(Required work): Starting with the line that contains "The image size is (1920, 1080)." and stopping after the line that contains "Select the leftmost", return each line below exactly as written, with no others.

Collected data:
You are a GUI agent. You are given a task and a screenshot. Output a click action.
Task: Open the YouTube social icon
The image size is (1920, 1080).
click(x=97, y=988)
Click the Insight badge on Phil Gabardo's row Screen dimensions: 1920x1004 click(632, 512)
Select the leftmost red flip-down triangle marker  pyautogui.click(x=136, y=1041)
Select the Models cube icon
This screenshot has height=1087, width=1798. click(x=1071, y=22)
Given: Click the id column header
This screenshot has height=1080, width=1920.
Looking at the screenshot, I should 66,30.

(Exercise solution):
The image size is (1920, 1080).
click(x=97, y=988)
Click the Insight badge on Phil Gabardo's row Screen dimensions: 1920x1004 click(632, 512)
Select the leftmost red flip-down triangle marker  pyautogui.click(x=136, y=1041)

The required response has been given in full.